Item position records
════

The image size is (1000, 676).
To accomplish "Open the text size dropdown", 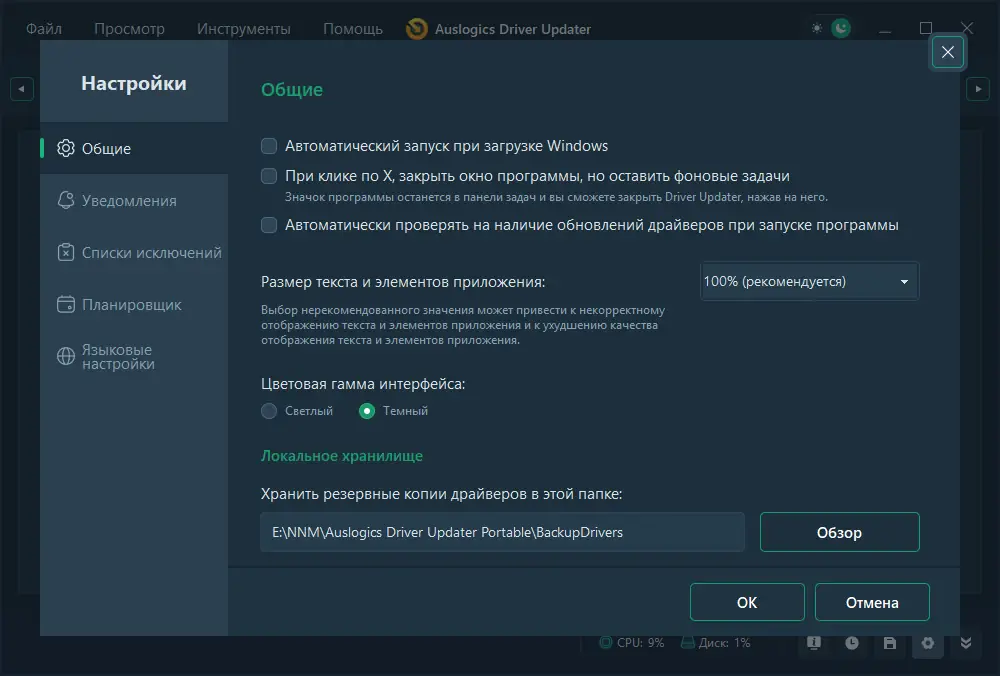I will [x=808, y=281].
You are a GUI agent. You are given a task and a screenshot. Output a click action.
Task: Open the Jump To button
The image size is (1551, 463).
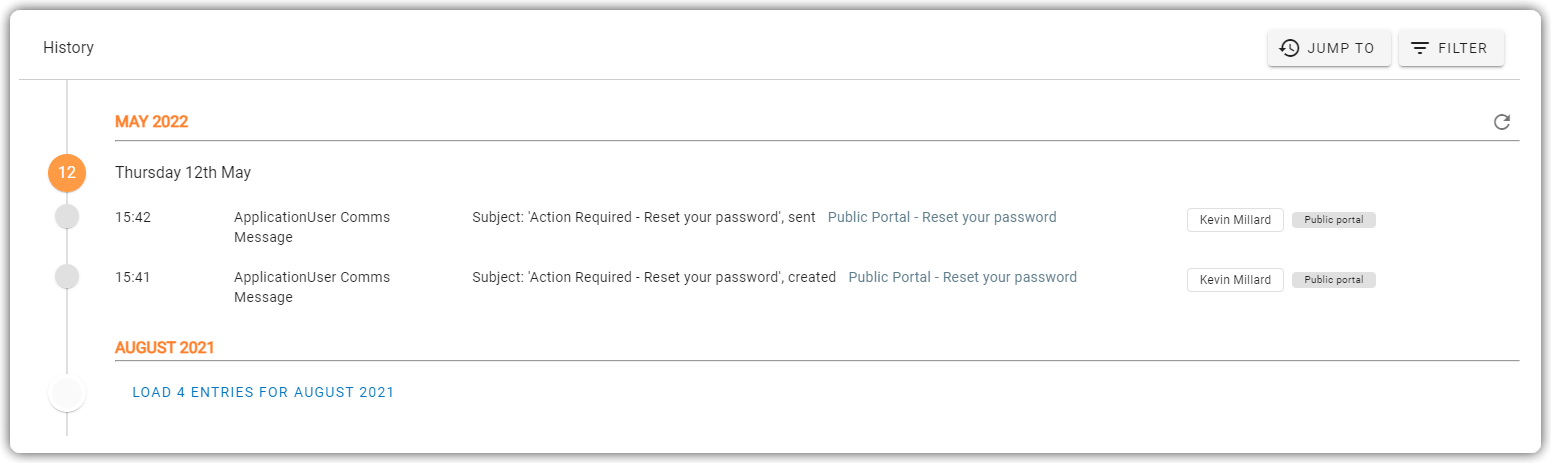(x=1329, y=48)
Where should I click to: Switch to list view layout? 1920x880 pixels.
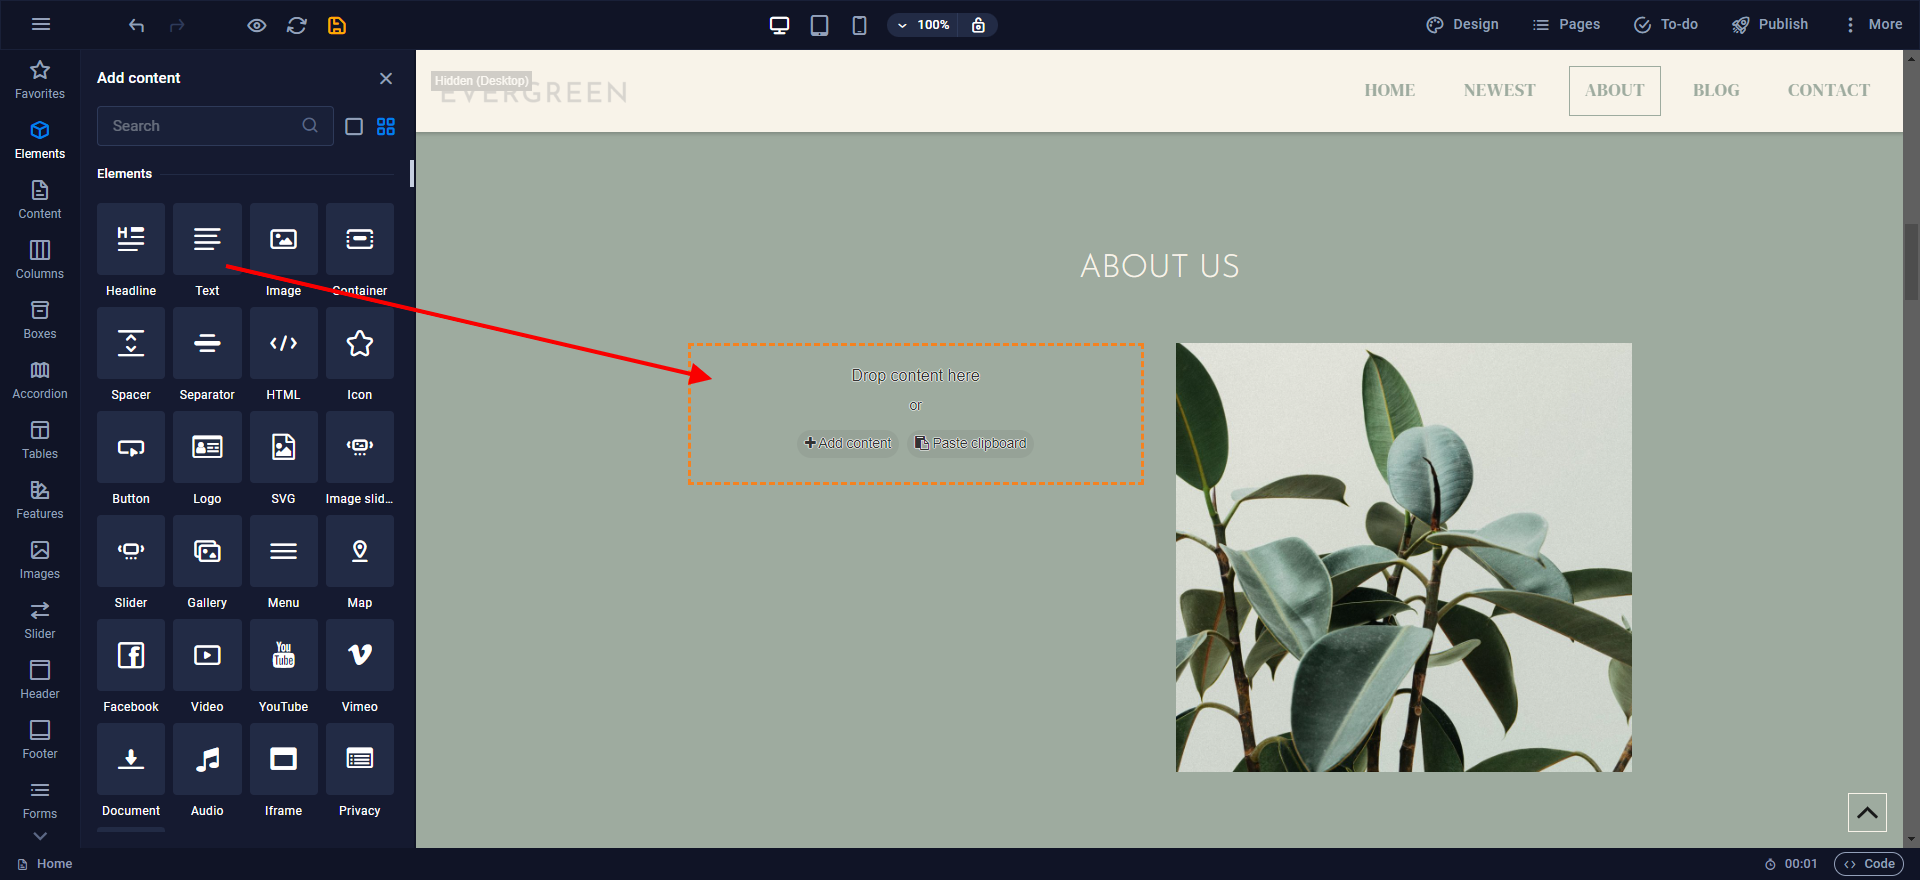(354, 126)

════

## PROBLEM DESCRIPTION
How many lines of the records contain the string "click", counting only matches with the same case? Give the number alone.

## RESPONSE
2